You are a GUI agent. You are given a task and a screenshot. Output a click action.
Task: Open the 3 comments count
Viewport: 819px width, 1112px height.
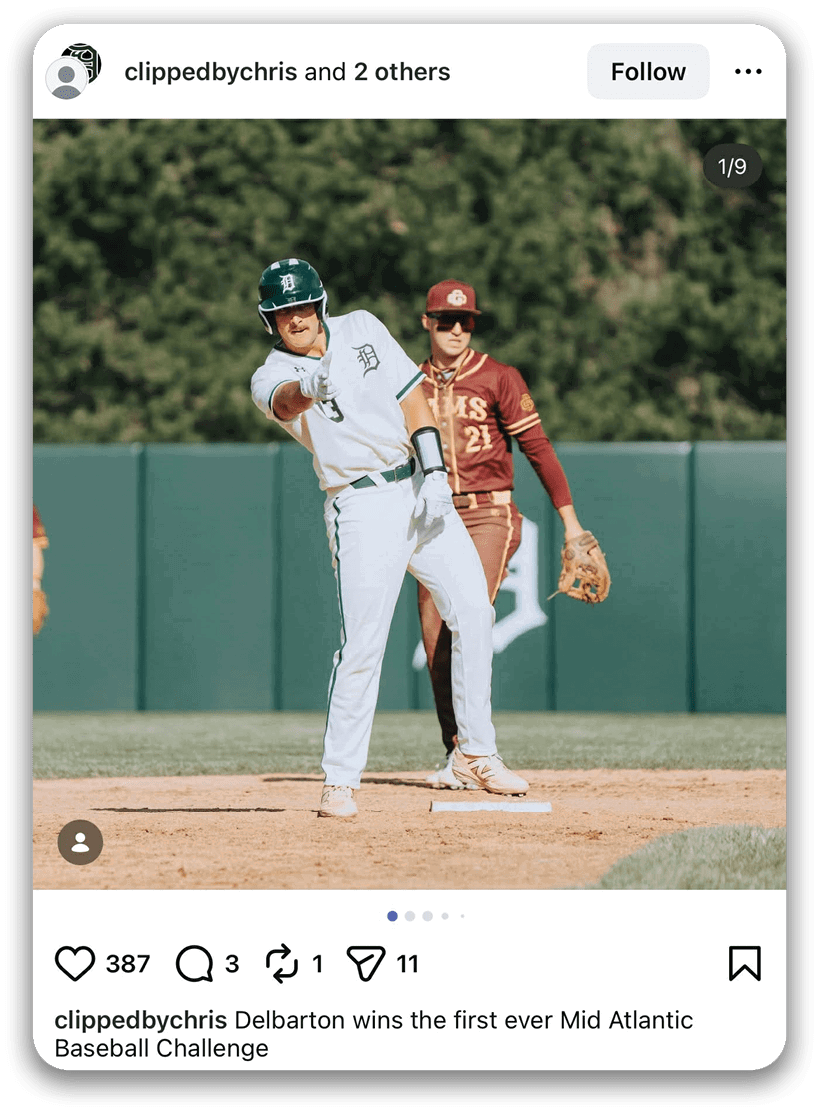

* * *

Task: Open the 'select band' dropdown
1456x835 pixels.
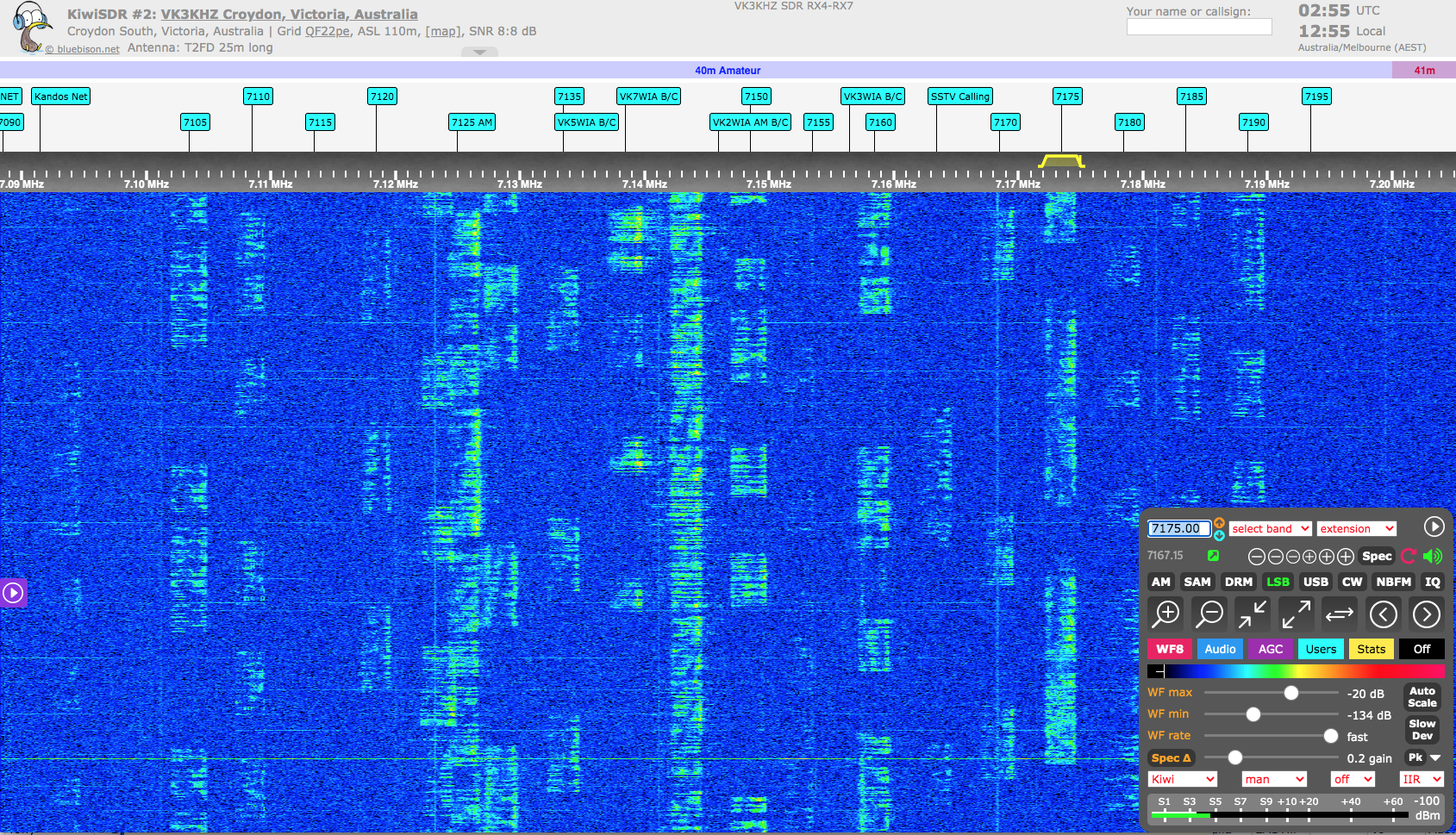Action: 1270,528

WHAT YOU ARE ASKED TO DO:
Scan the records for the string "Open" and report each line where it occurs.

TASK ANSWER:
Task: Open the 3 comments count
Task: Open the 'select band' dropdown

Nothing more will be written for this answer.